Spotlight: AIDS Vaccine
After a two-decade drought of good news, AIDS-vaccine researchers are finally dancing under the first raindrops of hope. It's not a downpour by any means or even a soaking shower, but it's something. At the end of a six-year vaccine field trial--the largest ever conducted--scientists have their first successful immunization against HIV.
But success, especially in science, is relative. Yes, as media reports immediately crowed, the vaccine was 31% effective at reducing the risk of HIV infection among the 16,000 healthy volunteers in the study. But that's nowhere near the 70%-to-80% rate that most public-health experts say is the minimum needed for an immunization to be judged worthwhile. Consider also that circumcision can cut the risk of HIV infection nearly twice as effectively, up to 60%.
The raw data from the trial, conducted in Thailand, will be presented at an AIDS-vaccine meeting in Paris on Oct. 20. Until then, researchers have only some intriguing and, frankly, puzzling snippets of information--and plenty of questions. The trial actually tested two vaccines: one that primes the immune system by training cells to recognize and destroy the virus and one that boosts that response. Neither shot has proved effective alone, yet together they seemed to trigger a modest immunity--although no one yet knows why. Fifty-one people who received the vaccine became infected with HIV, compared with 74 who received a saltwater placebo, a barely significant difference. And while a lower risk of infection normally derives from a drop in the amount of virus circulating in the blood--with less virus floating around, there is less chance that HIV can bind to healthy cells--that did not happen in this study.
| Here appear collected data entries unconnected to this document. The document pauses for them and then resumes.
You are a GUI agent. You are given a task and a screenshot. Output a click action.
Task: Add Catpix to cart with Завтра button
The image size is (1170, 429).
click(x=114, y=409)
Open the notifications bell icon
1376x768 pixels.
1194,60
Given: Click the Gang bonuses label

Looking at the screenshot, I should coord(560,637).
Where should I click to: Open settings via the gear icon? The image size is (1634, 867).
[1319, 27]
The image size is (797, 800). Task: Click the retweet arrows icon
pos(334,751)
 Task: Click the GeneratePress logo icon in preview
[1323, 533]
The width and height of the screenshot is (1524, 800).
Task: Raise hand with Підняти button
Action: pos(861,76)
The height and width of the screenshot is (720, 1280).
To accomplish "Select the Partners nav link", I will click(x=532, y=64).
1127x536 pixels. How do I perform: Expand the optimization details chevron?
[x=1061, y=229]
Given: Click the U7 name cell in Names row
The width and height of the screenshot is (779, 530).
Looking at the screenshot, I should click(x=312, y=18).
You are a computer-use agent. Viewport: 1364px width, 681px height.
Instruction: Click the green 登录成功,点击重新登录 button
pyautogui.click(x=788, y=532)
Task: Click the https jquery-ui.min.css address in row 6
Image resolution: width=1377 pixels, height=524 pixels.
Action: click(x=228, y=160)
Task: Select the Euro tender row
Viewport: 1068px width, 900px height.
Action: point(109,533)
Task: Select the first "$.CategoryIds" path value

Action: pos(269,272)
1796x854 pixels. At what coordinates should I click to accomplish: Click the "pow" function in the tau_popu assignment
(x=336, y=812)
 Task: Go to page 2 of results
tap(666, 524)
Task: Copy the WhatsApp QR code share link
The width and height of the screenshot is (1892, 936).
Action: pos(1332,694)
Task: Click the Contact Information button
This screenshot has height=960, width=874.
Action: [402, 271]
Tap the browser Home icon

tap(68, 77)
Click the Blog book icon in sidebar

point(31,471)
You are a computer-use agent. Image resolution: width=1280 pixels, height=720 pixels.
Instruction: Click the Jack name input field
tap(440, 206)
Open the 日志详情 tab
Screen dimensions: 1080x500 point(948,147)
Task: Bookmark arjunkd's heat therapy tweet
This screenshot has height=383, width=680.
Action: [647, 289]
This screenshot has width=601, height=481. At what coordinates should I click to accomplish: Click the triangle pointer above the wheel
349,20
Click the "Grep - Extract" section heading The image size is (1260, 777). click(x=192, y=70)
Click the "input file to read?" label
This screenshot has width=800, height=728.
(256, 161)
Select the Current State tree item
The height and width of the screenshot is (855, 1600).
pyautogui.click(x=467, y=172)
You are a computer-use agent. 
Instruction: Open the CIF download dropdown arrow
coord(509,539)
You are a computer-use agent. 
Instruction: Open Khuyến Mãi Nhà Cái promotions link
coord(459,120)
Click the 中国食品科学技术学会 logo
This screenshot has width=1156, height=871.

Which means that although those who are vaccinated might be protected, they are still very infectious and can continue to spread HIV--not an ideal side effect of a vaccine meant to contain an infectious disease.
"Do we have a vaccine we would use to prevent HIV? No," says Dr. Anthony Fauci, director of the National Institute of Allergy and Infectious Diseases (NIAID), which picked up the bulk of the $105 million cost of the study. "But if it gives us enough information that would be helpful in the next steps toward development of a vaccine, then it's a successful trial."
The Thai study is already a winner in that researchers now have a population of patients who are protected against infection with HIV after inoculation; they can begin to analyze the patients' immune responses more closely to tease out the elusive factors that shielded them from HIV. That's more than the last promising vaccine provided. That candidate, made by Merck, not only failed to protect volunteers from infection but also seemed to increase their risk of contracting HIV.
Remarkably, the current groundbreaking trial almost never saw the light of day. NIAID inherited it from the Department of Defense in 2003, by which time 1,000 volunteers had already been enrolled. Fauci says he was loath to pull the rug out, despite having rejected a trial for a similar pair of prime-and-boost vaccines that came through the institute around the same time. "I was hoping when I made the decision to allow this trial to go ahead that we would at least learn something from it," says Fauci. "Guess what? We are." Maybe more than anyone could have anticipated.